(Data listing)
-- start --
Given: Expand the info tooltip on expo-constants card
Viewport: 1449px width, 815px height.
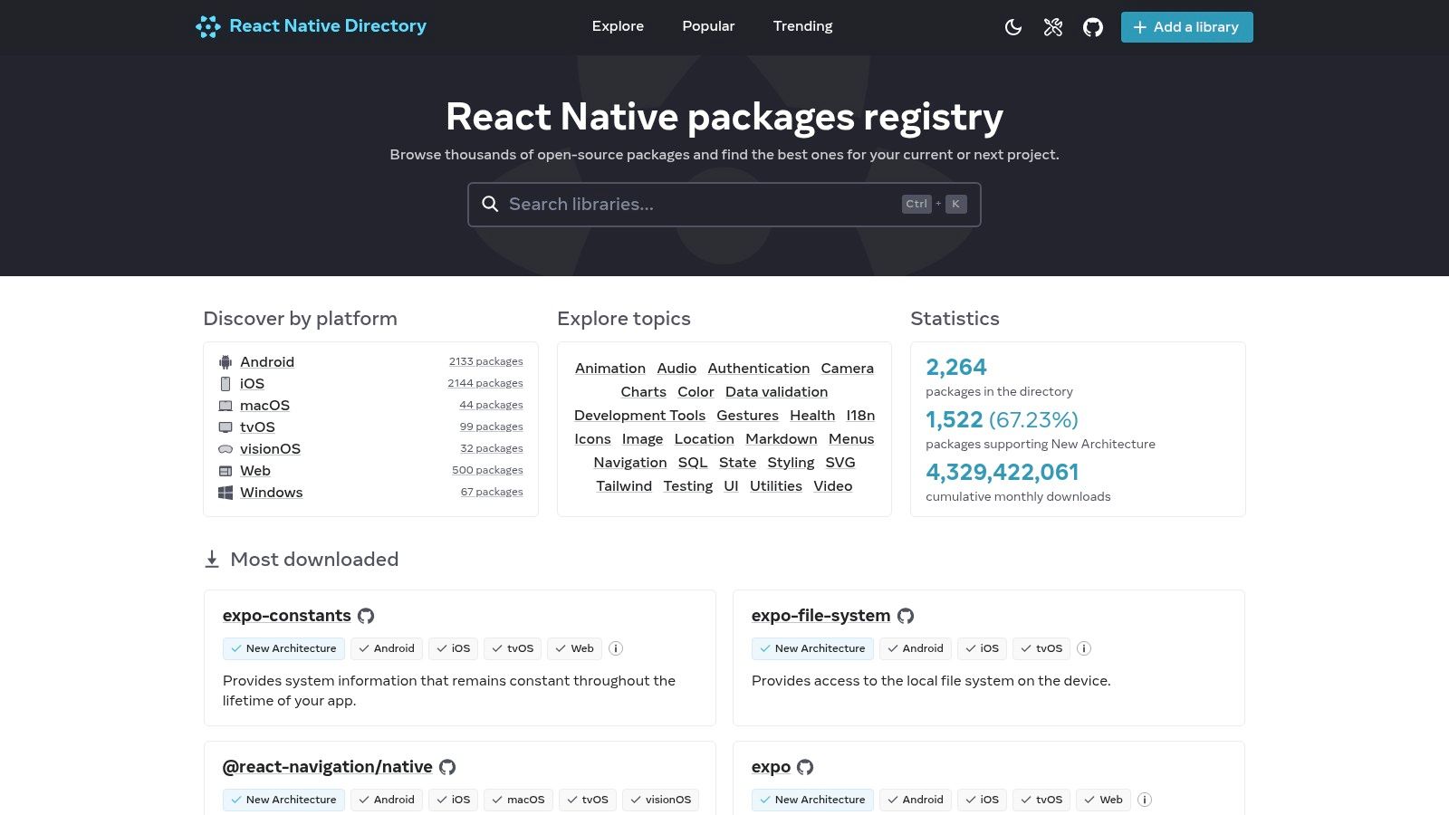Looking at the screenshot, I should [x=616, y=648].
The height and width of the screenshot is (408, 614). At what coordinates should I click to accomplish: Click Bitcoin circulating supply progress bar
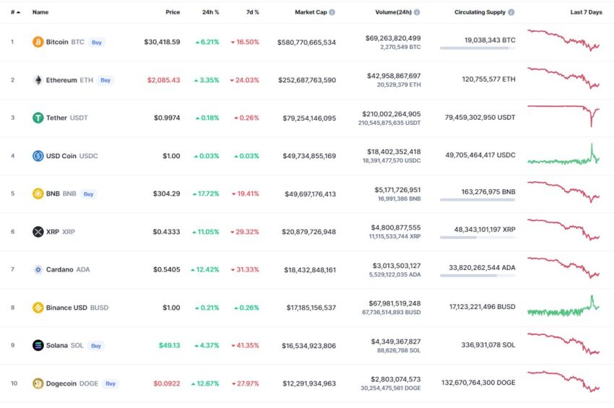477,48
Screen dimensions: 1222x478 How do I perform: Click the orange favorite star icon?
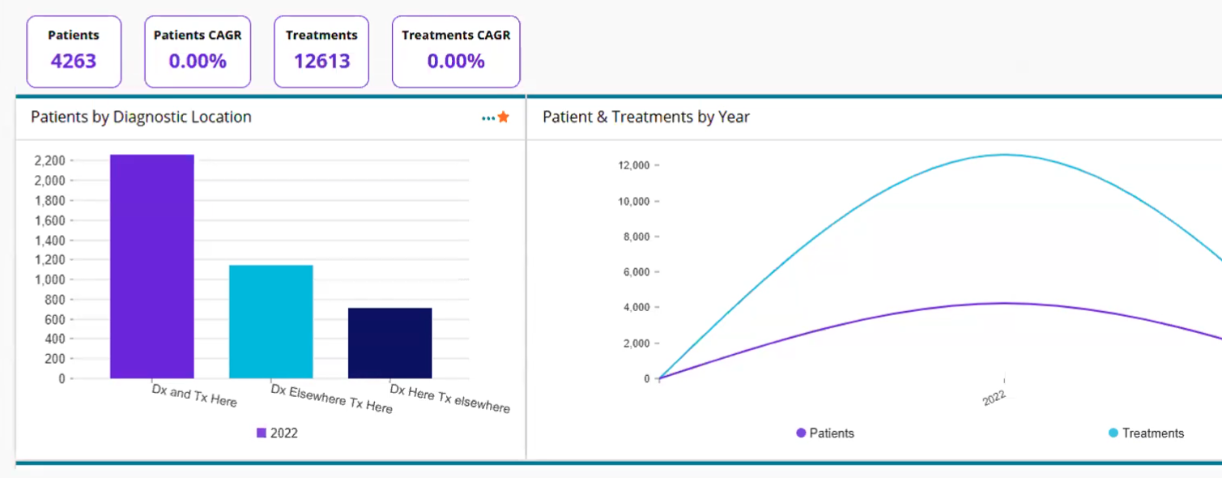click(504, 117)
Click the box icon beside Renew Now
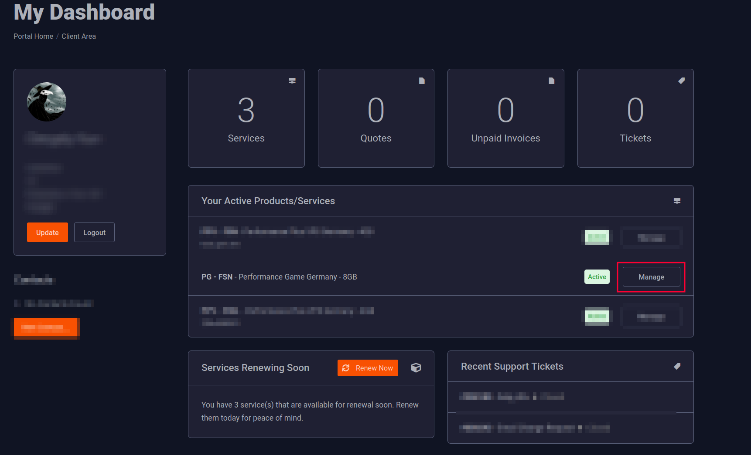The width and height of the screenshot is (751, 455). click(x=416, y=367)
-- end --
→ **STATED EXERCISE**
Rewrite everything from the line containing "The height and" down to the line containing "click(504, 117)", both included, with "orange" changed to "yellow" and nothing else altered. Leave the pictures out.

→ **OUTPUT OF THE TASK**
The height and width of the screenshot is (408, 614). At what coordinates should I click to accomplish: Click Bitcoin circulating supply progress bar
477,48
Screen dimensions: 1222x478 How do I perform: Click the yellow favorite star icon?
click(504, 117)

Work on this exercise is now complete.